The Secure Shell (SSH) Protocol is widely recognized as the de-facto standard for accessing remote servers on the command line, across a number of user cases, such as: remote system administration, git operations, system backups via rsync, and high-performance computing (HPC) access.

However, as federated infrastructures become more prevalent, there is a growing demand for SSH to operate seamlessly and securely in such environments. Managing SSH keys in federated setups poses a number of challenges, since SSH keys are trusted permanently, can be shared across devices and teams, and do not have a mechanism to enforce the use of passphrases. Unfortunately, there is currently no universally accepted usage pattern for globally federated usage.

The large variety of users with different backgrounds and usage profiles motivated us to develop a set of different tools for facilitating the integration with federated user identities. The main novelty that will be presented in this contribution is the integration of an SSH-certificate-based mechanism into the existing ecosystem for SSH with OpenId Connect, consisting of motley-cue and oidc-agent.
... mehr

This new mechanism consists of a set of programs collectively referred to as "oinit". It aims to simplify the usage of SSH certificates by leveraging authorization information via established federation mechanisms. The main benefit is that, after an initial setup step, SSH may be used securely without interrupting existing flows, enabling the use of rsync, for example.

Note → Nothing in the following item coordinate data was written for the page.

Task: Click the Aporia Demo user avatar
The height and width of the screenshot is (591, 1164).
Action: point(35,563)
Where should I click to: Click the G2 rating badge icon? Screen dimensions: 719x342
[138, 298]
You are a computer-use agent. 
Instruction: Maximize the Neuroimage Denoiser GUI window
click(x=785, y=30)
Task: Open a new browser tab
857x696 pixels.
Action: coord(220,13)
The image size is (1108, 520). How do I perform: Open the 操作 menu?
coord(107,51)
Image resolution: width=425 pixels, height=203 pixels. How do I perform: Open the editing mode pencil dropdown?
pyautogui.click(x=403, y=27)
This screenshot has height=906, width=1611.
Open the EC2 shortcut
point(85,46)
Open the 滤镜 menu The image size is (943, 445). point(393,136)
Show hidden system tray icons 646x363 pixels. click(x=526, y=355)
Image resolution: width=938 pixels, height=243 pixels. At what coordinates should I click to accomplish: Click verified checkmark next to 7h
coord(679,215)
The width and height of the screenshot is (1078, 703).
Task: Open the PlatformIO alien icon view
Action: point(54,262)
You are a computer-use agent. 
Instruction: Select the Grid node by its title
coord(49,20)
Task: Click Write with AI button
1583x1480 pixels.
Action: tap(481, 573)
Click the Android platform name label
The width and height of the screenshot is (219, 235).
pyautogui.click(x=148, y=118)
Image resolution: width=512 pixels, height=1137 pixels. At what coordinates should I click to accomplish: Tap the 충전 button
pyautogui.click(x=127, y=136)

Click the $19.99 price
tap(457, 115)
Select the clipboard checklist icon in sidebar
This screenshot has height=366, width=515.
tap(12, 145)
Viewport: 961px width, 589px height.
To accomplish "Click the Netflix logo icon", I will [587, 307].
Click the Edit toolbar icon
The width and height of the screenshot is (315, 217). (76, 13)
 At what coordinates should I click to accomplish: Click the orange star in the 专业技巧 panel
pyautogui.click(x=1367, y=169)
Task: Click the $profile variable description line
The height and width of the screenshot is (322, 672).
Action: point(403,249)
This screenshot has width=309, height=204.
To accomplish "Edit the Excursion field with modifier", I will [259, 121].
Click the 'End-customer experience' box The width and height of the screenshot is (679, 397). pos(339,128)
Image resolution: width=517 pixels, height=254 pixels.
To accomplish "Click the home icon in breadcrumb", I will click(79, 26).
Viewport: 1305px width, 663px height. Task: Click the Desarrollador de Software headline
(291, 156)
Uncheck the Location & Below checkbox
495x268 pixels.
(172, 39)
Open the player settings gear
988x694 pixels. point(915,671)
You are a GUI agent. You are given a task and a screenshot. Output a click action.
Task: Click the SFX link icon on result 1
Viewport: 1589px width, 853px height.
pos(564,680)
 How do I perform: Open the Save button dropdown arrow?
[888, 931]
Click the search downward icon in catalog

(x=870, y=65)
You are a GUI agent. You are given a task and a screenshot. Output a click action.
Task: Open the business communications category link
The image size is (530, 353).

The core components of oinit include the following:

- oinit-ca: this component provides a REST interface to an SSH Certificate Authority (CA), allowing authorized users to obtain SSH certificates for specific hosts or host groups. Authorization decisions are handled by motley-cue, the component that enables federated use of SSH on the ssh-server side. User provisioning may also be triggered at this point, via motley-cue and feudal.
- oinit: client-side tool employed by users to add hosts to the oinit mechanism. Once configured, SSH certificates are automatically retrieved as needed and stored in the SSH agent.
- Server-side tools and configuration: these enable SSH usage without requiring knowledge of local usernames, a particularly useful feature in federated scenarios.

In addition to outlining the architecture and functionality of our solution, we provide an initial security assessment and offer a live demo of SSH with OpenID Connect, with oinit and selected components.